Measurement of in vivo RNA synthesis rates

Abstract A technique is described to directly measure ongoing transcription from individual genes in permeabilized cells of either the budding yeast Saccharomyces cerevisiae or the fission yeast Schizosaccharomyces pombe . Transcription run-on (TRO) analysis is used to compare the relative rates of synthesis for specific transcripts in cells grown under different environmental conditions or harvested at different stages of development. As the amount of an individual RNA species present at any given time is determined by its net rate of synthesis and degradation, an accurate picture of transcription per se can be obtained only by directly measuring de novo synthesis of RNA (if you are interested in RNA degradation, see Method for measuring mRNA decay rate in Saccharomyces cerevisiae ).

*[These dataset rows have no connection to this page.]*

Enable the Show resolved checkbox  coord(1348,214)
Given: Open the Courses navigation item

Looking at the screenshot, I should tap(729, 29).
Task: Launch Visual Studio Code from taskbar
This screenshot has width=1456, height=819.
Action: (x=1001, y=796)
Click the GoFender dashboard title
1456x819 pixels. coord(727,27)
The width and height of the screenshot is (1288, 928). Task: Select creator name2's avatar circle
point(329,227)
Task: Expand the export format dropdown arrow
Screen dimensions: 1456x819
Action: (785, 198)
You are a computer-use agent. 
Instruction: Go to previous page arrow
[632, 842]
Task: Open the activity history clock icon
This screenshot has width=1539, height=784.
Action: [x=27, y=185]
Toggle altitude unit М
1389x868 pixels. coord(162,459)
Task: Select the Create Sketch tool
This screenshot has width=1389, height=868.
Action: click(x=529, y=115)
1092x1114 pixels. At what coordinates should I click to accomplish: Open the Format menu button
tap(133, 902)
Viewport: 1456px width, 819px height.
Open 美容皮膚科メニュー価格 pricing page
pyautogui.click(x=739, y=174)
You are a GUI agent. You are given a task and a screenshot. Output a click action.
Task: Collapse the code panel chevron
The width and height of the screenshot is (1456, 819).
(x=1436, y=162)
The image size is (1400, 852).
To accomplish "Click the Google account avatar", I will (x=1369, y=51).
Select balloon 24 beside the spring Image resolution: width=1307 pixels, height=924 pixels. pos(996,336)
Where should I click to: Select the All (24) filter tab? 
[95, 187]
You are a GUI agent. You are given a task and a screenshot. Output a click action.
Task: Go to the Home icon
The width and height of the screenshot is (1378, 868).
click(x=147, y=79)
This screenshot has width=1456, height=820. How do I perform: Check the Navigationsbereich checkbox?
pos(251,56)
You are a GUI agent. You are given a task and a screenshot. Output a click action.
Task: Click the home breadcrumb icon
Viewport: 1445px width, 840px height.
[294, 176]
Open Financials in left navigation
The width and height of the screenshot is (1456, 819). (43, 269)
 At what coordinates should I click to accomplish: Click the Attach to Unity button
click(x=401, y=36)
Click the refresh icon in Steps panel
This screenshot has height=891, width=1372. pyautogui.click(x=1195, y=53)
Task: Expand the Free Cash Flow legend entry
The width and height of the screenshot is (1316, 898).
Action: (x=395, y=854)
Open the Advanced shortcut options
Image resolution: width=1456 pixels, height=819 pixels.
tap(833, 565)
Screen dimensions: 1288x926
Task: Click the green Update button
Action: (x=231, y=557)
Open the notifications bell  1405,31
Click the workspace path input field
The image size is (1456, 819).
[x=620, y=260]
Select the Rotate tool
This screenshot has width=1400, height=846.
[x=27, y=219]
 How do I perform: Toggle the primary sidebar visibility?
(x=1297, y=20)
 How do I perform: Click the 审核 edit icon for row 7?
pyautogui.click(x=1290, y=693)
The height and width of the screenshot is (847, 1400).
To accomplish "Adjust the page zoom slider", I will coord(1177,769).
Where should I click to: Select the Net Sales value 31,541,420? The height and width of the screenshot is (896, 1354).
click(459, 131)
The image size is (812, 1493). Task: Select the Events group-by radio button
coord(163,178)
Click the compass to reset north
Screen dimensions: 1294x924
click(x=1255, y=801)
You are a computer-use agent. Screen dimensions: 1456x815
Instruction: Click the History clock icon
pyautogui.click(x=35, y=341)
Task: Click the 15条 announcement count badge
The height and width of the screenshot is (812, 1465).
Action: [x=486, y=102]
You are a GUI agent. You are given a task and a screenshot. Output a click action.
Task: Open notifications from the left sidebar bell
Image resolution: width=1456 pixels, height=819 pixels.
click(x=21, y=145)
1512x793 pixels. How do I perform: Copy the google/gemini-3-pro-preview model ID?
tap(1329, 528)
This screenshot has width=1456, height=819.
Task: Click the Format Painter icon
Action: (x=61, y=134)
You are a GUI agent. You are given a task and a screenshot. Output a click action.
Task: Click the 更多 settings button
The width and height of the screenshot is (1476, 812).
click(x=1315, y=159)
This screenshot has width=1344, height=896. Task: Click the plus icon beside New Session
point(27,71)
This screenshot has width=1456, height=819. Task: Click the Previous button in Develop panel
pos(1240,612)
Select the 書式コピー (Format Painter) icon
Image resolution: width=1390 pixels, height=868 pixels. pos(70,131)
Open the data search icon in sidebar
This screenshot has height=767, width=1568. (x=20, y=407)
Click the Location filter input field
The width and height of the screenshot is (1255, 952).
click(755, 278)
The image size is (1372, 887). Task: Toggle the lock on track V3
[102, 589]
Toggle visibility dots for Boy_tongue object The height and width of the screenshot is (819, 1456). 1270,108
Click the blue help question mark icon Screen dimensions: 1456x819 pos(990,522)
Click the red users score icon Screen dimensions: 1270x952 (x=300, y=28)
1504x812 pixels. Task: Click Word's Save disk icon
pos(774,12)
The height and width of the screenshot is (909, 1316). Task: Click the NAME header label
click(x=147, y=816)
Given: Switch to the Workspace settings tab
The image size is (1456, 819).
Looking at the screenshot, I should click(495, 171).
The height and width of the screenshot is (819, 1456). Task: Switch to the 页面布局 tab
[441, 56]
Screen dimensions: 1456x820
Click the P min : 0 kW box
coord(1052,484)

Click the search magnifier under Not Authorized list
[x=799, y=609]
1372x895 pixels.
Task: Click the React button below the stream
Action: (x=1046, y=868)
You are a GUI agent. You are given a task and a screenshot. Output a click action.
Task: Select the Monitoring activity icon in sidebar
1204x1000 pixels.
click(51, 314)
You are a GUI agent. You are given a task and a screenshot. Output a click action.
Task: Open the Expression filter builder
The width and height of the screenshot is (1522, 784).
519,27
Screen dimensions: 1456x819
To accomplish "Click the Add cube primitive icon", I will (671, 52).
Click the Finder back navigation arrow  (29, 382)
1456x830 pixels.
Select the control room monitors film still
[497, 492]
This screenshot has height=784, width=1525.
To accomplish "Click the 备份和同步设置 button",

Most techniques employed to measure changes in the relative levels of individual transcripts present under different conditions, including Northern analysis (see Northern blotting ), RT-PCR (see Reverse-transcription PCR (RT-PCR) ), nuclease protection assays (see Explanatory Chapter: Nuclease Protection Assays ), and genome-wide assays, such as microarray analysis and high throughput RNA sequencing, measure changes in the steady-state level of a transcript, which may or may not reflect the actual changes in transcription of the gene. Recent studies carried out in fission yeast have demonstrated that increases in the steady-state level (accumulation) of many individual mRNAs occur without any significant changes in transcription rates ( McPheeters et al., 2009 ), highlighting the important role of regulated RNA stability in determining gene expression programs ( Harigaya et al., 2006 ).